AT least two sons of Libyan leader Muammar Gaddafi are proposing a transition to a constitutional democracy that would include their father’s removal from power, New York Times is reporting.
Citing an unnamed diplomat and a Libyan official briefed on the plan, the newspaper said the transition would be spearheaded by one of Gaddafi’s sons, Seif al-Islam el-Gaddafi.
However, the Libyan rebels’ Transitional National Council today rejected any transition under Gaddafi’s sons. “This is completely rejected by the council,” its spokesman Shamseddin Abdulmelah said in the rebels’ stronghold in the eastern city of Benghazi.
“Gaddafi and his sons have to leave before any diplomatic negotiations can take place.” It is not clear whether Colonel Gaddafi, 68, has signed on to the reported proposal backed by his sons, Seif and Saadi el-Gaddafi, the report said. But one person close to these sons said the father appeared willing to go along, the paper noted.
The two sons “want to move toward change for the country” without their father, the New York Times quoted one person close to the Seif and Saadi camp as saying. They have hit so many brick walls with the old guard, and if they have the go-ahead, they will bring the country up quickly.” The newspaper said the idea may reflect longstanding differences among Gaddafi’s sons.
While Seif and Saadi have leaned toward Western-style economic and political openings, Colonel Gaddafi’s sons Khamis and Mutuassim are considered hard-liners, the paper said. Khamis leads a pro-government militia, the report noted. And Mutuassim, a national security adviser, has been considered a rival to Seif in the competition to succeed their father.
Saif, the Colonel’s British-educated son, would take control of the country in the interim under plans that he has proposed himself, a report in London’s Times said. The Times sources said that the idea was being discussed by “eminent people” in Tripoli, although they cautioned that neither Colonel Gaddafi nor the rebel council in Benghazi appeared ready to accept such a move.
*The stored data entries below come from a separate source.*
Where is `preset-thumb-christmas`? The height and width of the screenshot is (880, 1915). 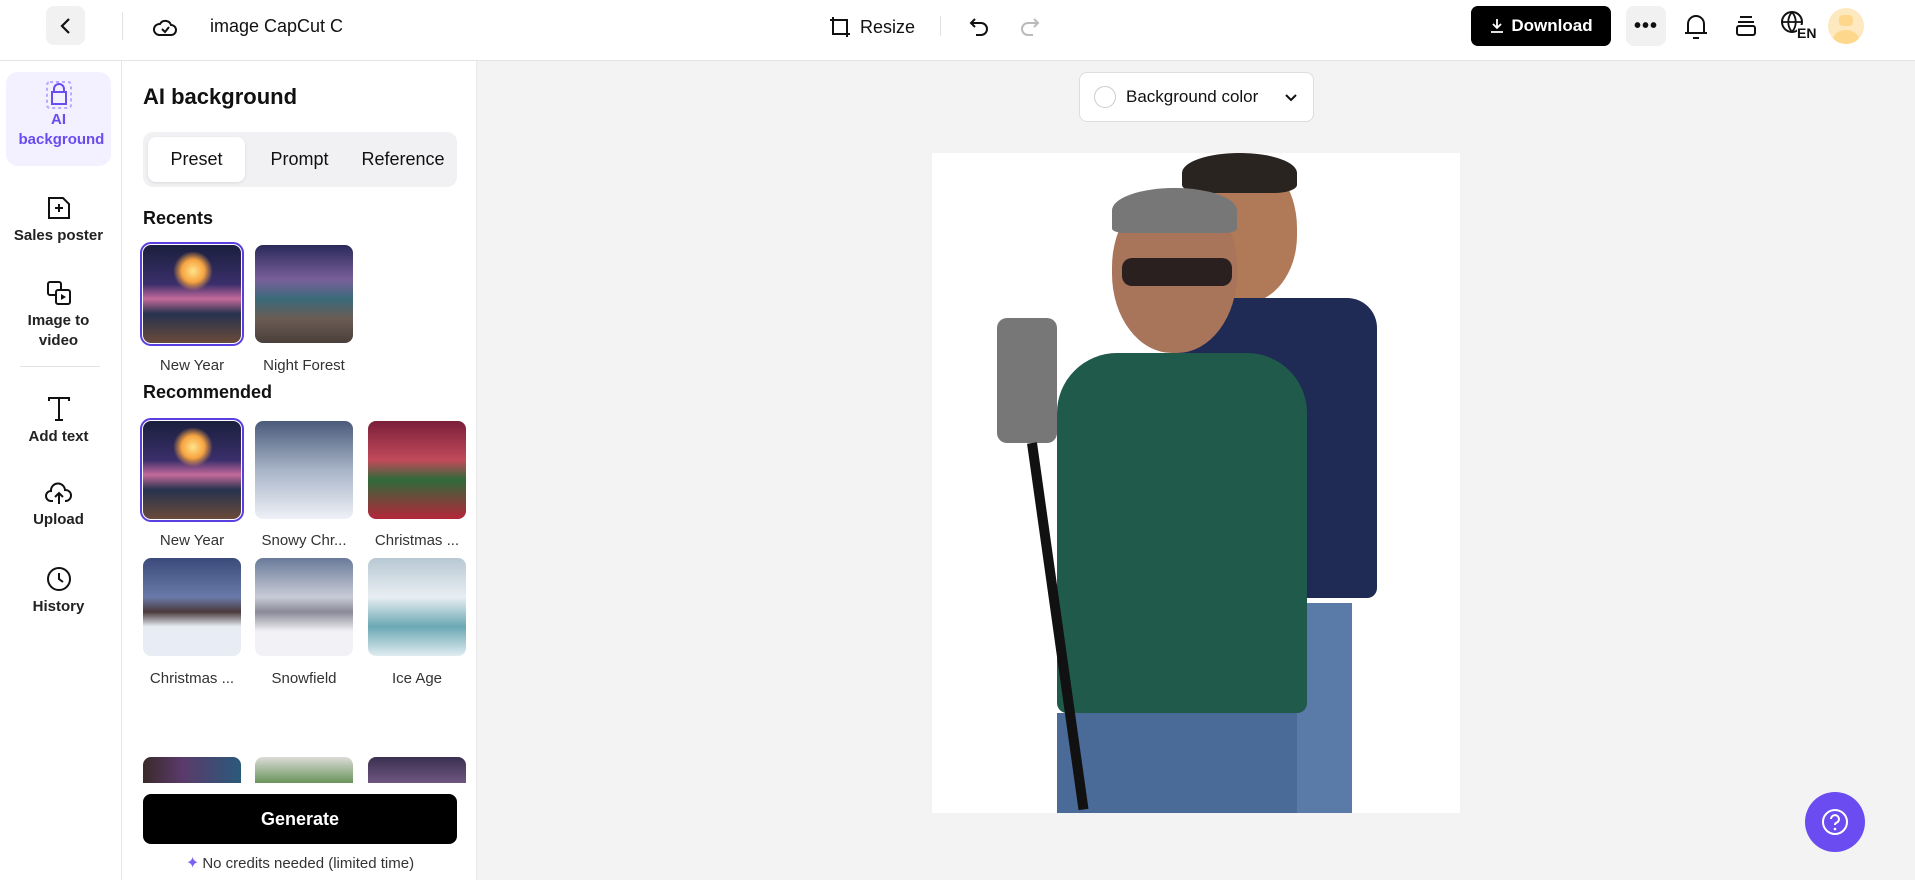 preset-thumb-christmas is located at coordinates (417, 470).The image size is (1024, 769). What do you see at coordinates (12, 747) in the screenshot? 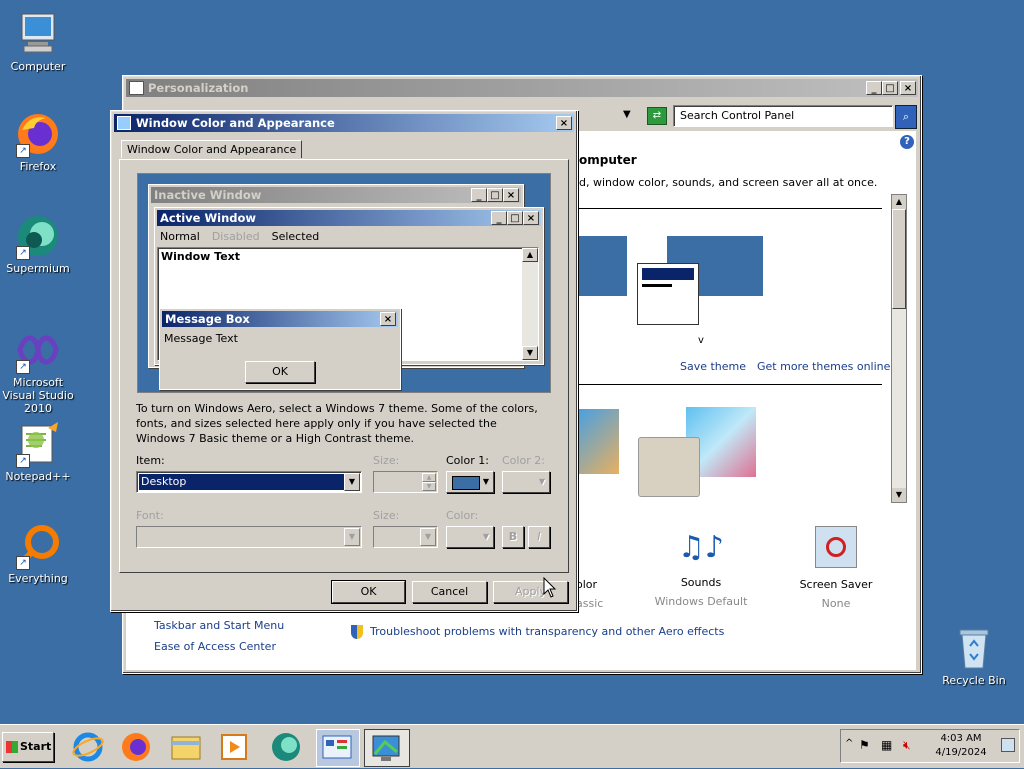
I see `windows-logo-icon` at bounding box center [12, 747].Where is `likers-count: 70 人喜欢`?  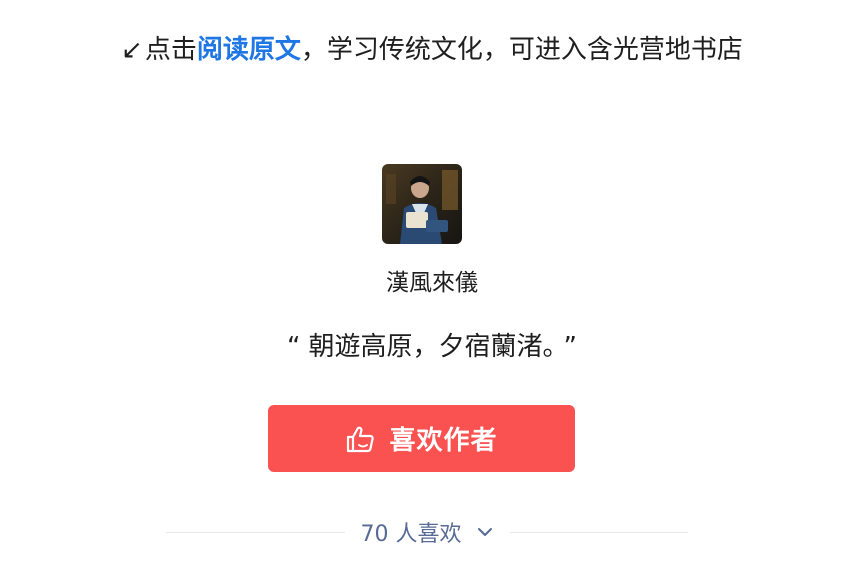
likers-count: 70 人喜欢 is located at coordinates (411, 534).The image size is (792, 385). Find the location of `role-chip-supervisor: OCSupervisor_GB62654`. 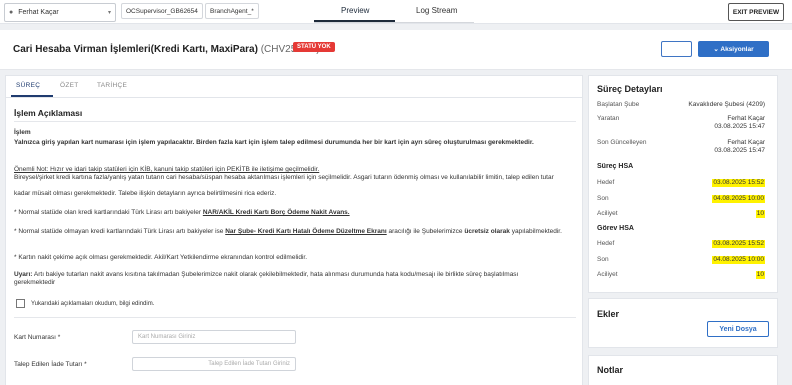

role-chip-supervisor: OCSupervisor_GB62654 is located at coordinates (162, 11). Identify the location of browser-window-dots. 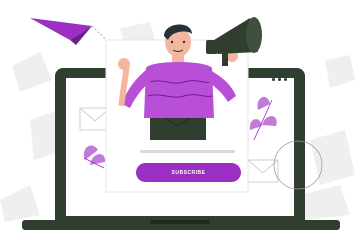
(280, 80).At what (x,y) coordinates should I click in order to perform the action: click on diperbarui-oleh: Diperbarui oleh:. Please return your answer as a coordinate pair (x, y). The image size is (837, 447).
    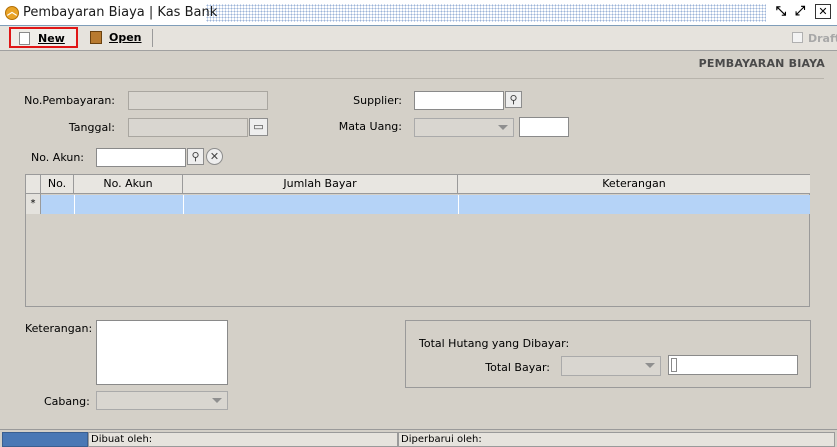
    Looking at the image, I should click on (616, 440).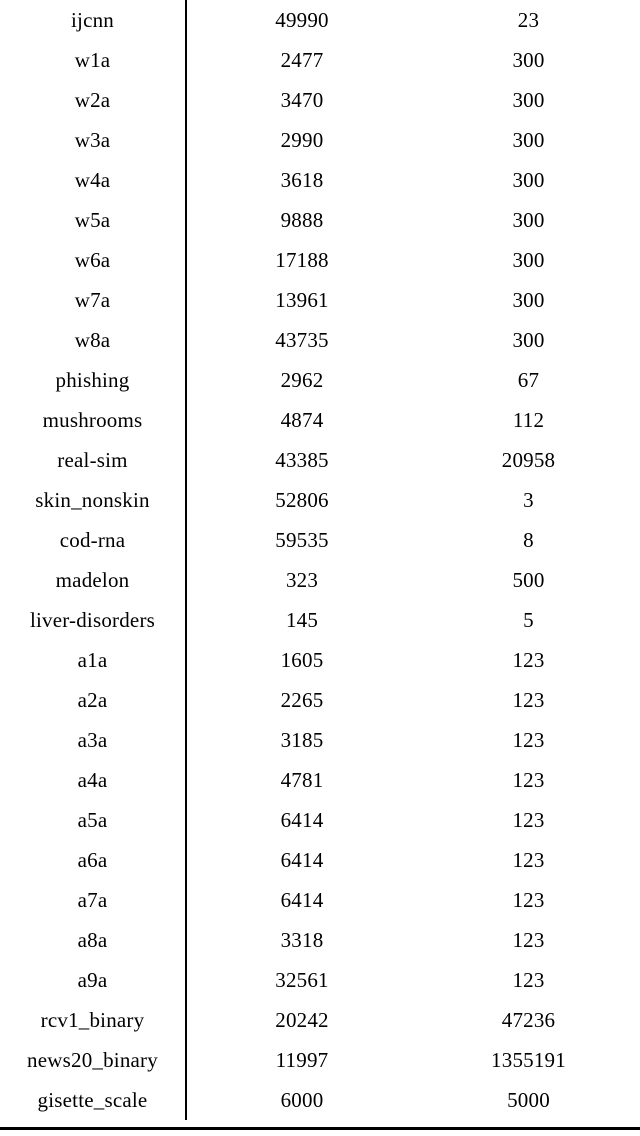 The height and width of the screenshot is (1136, 640). What do you see at coordinates (302, 60) in the screenshot?
I see `cell-instances: 2477` at bounding box center [302, 60].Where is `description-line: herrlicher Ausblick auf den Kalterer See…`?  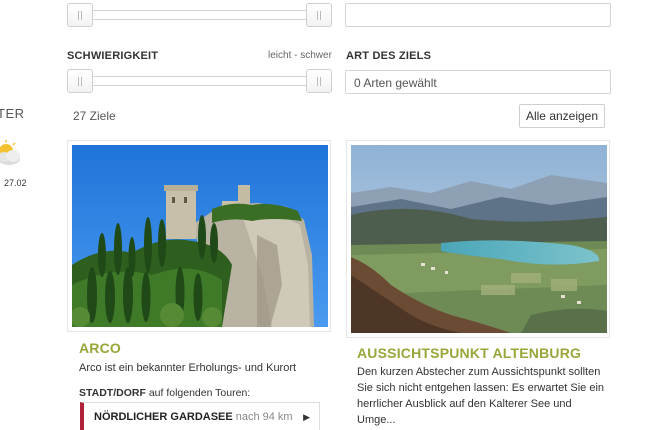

“This is the beginning position,” they said, but added that there were currently no talks. The plan, which follows a visit to London last week by Mohammed Ismail, one of Saif Gaddafi’s aides, indicates that members of the dictator’s inner circle are considering their options. The revelations came as diplomatic efforts to find a way out of the seven-week conflict escalated.
Abdelati Obeidi, the Libyan Deputy Foreign Minister, arrived in Athens with a message from Colonel Gaddafi. He was to meet George Papandreou, the Greek Prime Minister, last night. Britain has sent a diplomatic team to the rebel-held Benghazi as the Government tries to get a better understanding of the opposition.
Italy and Spain have also sent envoys, as has the US. A spokeswoman for the rebels said that they would be pressing “for more air strikes, more pressure on Gaddafi for a ceasefire” and for eastern Libya to be exempt from sanctions. William Hague will today give a statement to parliament, in which he is expected to mount a strong defence of the decision to give shelter to Colonel Gaddafi’s former spy chief.
Despite claims that Moussa Koussa organised shipments of Semtex to the IRA in the 1980s and 1990s, Mr Hague said yesterday that he was right to be talking to him, repeating that Mr Koussa had received no amnesty. The Foreign Secretary said he detected that his counterpart had become “very distressed” about what was happening. ”
And when somebody like that says they want to get out then it would be quite wrong to say no,” he told BBC One. London and Washington were at odds over the possible influence of al-Qa’ida in rebel ranks. Mr Hague said there was no substantial evidence that that was the case.
He said he believed that the rebel council was “sincere” in its wishes for a democratic Libya and urged others to “take them at face value”. However, Congressman Mike Rogers, chairman of the House intelligence committee, echoed warnings that there may be strains of al-Qa’ida among the rebels.
An al-Qa’ida-linked website claimed that Islamic militants formed a significant part of the anti-Gaddafi fighting forces. Pakistani intelligence sources said that al-Qa’ida retained close links with militants in Libya and other North African countries. Many Libyan militants moved to Afghanistan after a failed attempt to overthrow Colonel Gaddafi in 1996.
In the skies above Libya, the US extended by a day its role flying strike missions for the coalition patrolling the no-fly zone. It will hand over to other coalition aircraft today. The decision to remove US jets has angered some politicians. Lindsey Graham, the Republican Senator, said: “When we called for a no-fly zone, we didn’t mean our planes.”